7. The learning prevention method of claim 1, wherein the generating of the result image for the learning prevention comprises generating the result image for preventing learning of a generative AI by inserting the perturbation into the original image according to the perceptual map.
8. The learning prevention method of claim 1, further comprising:
maintaining, by the at least one processor, quality of the result image based on a difference with the original image.
9. The learning prevention method of claim 8, wherein the maintaining of the quality of the result image comprises maintaining image quality similar to the original image within a perceptual constraint through a perceptual constraint pool configured with at least one latent model.
10. The learning prevention method of claim 8, wherein the maintaining of the quality of the result image comprises:
projecting the result image onto a latent space through a latent model; and
calculating a difference with the original image in the latent space.
11. A non-transitory computer-readable recording medium storing instructions that, when executed by a processor, cause a computer device including the processor to perform the learning prevention method of claim 1.

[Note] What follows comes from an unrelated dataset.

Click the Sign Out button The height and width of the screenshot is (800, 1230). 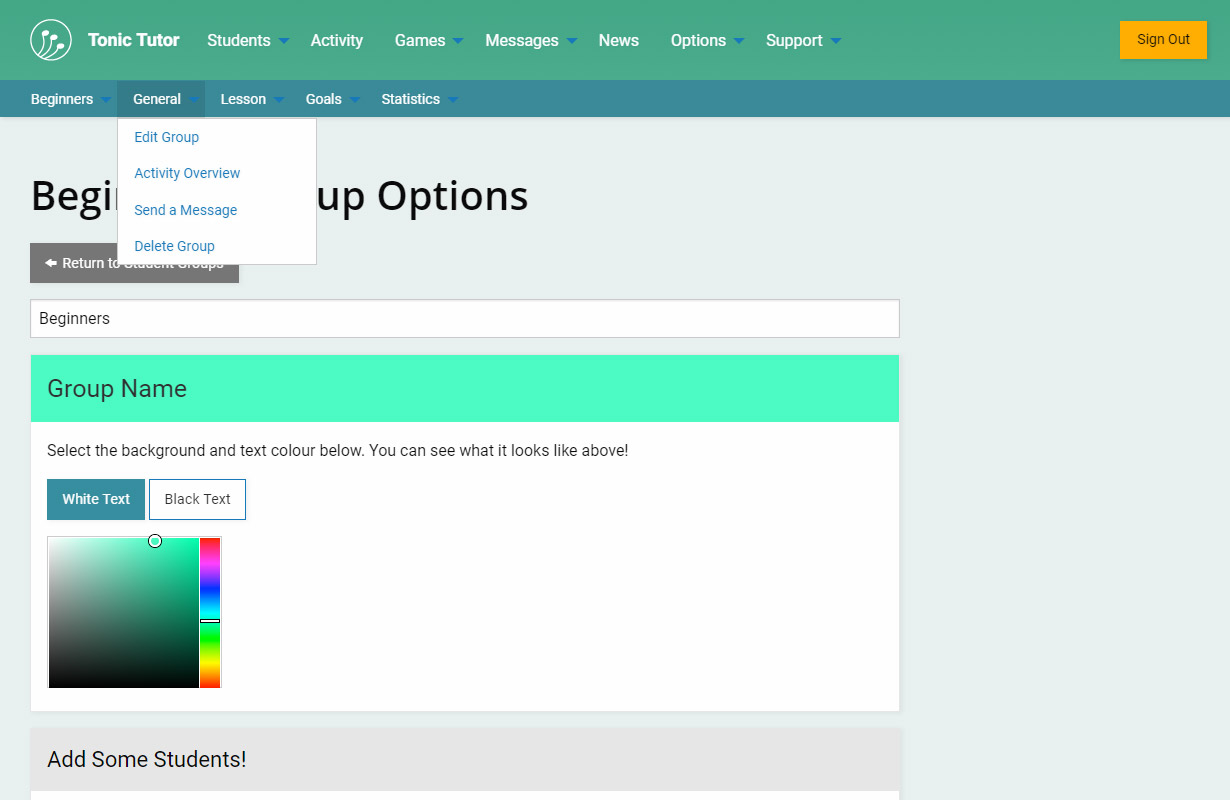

12. A computer device comprising:
at least one processor configured to execute computer-readable instructions and cause the computer device to,
generate a perceptual map for an original image, the perceptual map representing perceptual sensitivity to perturbation for the original image, and
insert the perturbation into the original image based on the perceptual map to generate a result image for learning prevention.
13. The computer device of claim 12, wherein the at least one processor is further configured to cause the computer device to,
generate a plurality of just noticeable difference (JND) images through different JND calculation methods for the original image, and
generate the perceptual map for perception-aware protection using the plurality of JND images.
14. The computer device of claim 12, wherein the at least one processor is further configured to cause the computer device to,
generate the perceptual map for perception-aware protection using a plurality of just noticeable difference (JND) images, the plurality of JND images generated from the original image through different calculation methods, and
generate the perceptual map through a weighted sum of the plurality of JND images by assigning different weights to the plurality of JND images, respectively.
15. The computer device of claim 14, wherein the at least one processor is further configured to cause the computer device to determine each of the weights based on the original image, each of the weights being a learnable parameter that adjusts contribution of a corresponding one of the plurality of JND images.
16. The computer device of claim 14, wherein the at least one processor is further configured to cause the computer device to update each of the weights together in a process of updating the perturbation.
17. The computer device of claim 12, wherein the at least one processor is configured to cause the computer device to generate the result image for preventing learning of a generative AI by inserting the perturbation into the original image according to the perceptual map.
18. The computer device of claim 12, wherein the at least one processor is further configured to cause the computer device to maintain quality of the result image based on a difference with the original image.
19. The computer device of claim 18, wherein the at least one processor is further configured to cause the computer device to maintain image quality similar to the original image within a perceptual constraint through a perceptual constraint pool configured with at least one latent model.
20. The computer device of claim 18, wherein the at least one processor is further configured to cause the computer device to project the result image onto a latent space through a latent model, and to calculate a difference with the original image in the latent space.